In 2006, Jeffrey Skilling, the former chief executive officer of Enron Corporation, was convicted of, among other crimes, conspiracy to commit honest-services fraud; specifically, the government charged Skilling with conspiring to defraud Enron's shareholders by misrepresenting the company's true financial status, thereby overstating the company's stock price. The government argued that Skilling had received a benefit for his conduct (his handsome salary, bonuses, and Enron stock), and the jury convicted Skilling of conspiring to deprive Enron's shareholders of his honest services. On appeal, Skilling argued, among other things, that the statute was unconstitutionally vague.

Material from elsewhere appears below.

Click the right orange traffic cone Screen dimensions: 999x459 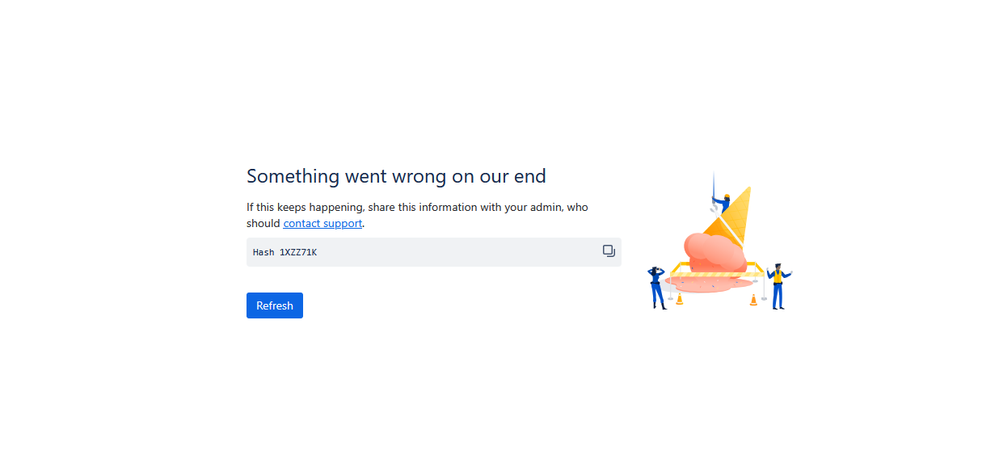[753, 298]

The Supreme Court did not strike down the entire statute as unconstitutionally vague, but instead decided to save the statute by severely limiting its reach. The Court held that the statute is limited to bribery and kickbacks and does not encompass conduct (like Skilling's) such as self-dealing or the failure to disclose material information. The Court based this new limitation on the majority's view of what Congress understood the term "the intangible right to honest services" to mean in...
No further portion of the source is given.